Transcriptome profiling the gills of amoebic gill disease (AGD)-affected Atlantic salmon (Salmo salar L.): a role for tumor suppressor p53 in AGD pathogenesis?

Neoparamoeba spp. are amphizoic amoebae with the capacity to colonize the gills of some marine fish, causing AGD. Here, the gill tissue transcriptome response of Atlantic salmon (Salmo salar L.) to AGD is described. Tanks housing Atlantic salmon were inoculated with Neoparamoeba spp. and fish sampled at time points up to 8 days postinoculation (pi.). Gill tissues were taken from AGD-affected fish, and a DNA microarray was used to compare global gene expression against tissues from AGD-unaffected fish. A total of 206 genes, representing 190 unique transcripts, were reproducibly identified as up- or downregulated in response to Neoparamoeba spp. infection. Informative transcripts having GO biological process identifiers were grouped according to function. Although a number of genes were placed into each category, no distinct patterns were observed. One Atlantic salmon cDNA that was upregulated in infected gill relative to noninfected gill at 114 and 189 h pi. showed significant identity with the Xenopus, mouse, and human anterior gradient-2 (AG-2) homologs. Two Atlantic salmon AG-2 mRNA transcripts, designated asAG-2/1 and asAG-2/2, were cloned, sequenced, and shown to be predominantly expressed in the gill, intestine, and brain of a healthy fish. In AGD-affected fish, differential asAG-2 expression was confirmed in samples used for microarray analyses as well as in AGD-affected gill tissue taken from fish in an independent experiment.

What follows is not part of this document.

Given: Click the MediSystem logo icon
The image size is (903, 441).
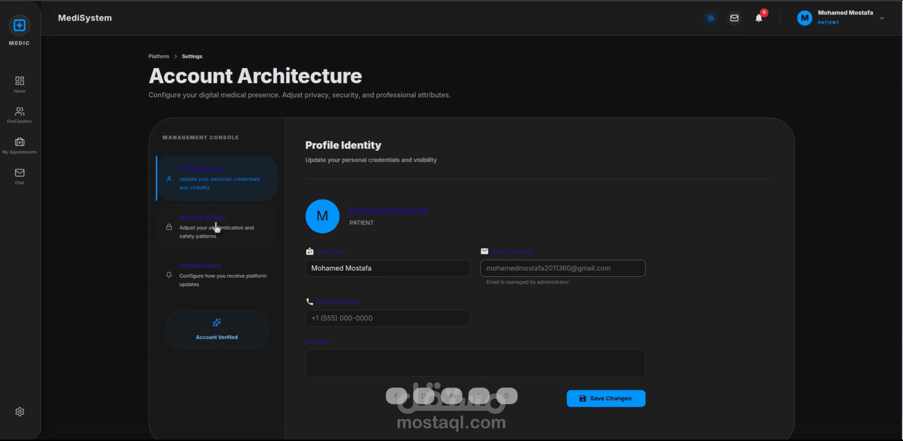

The asAG-2 upregulation was restricted to AGD lesions relative to unaffected tissue from the same gill arch, while p53 tumor suppressor protein mRNA was concurrently downregulated in AGD lesions. Differential expression of p53-regulated transcripts, proliferating cell nuclear antigen and growth arrest and DNA damage-inducible gene-45beta (GADD45beta) in AGD lesions, suggests a role for p53 in AGD pathogenesis. Thus AGD may represent a novel model for comparative analysis of p53 and p53-regulated pathways.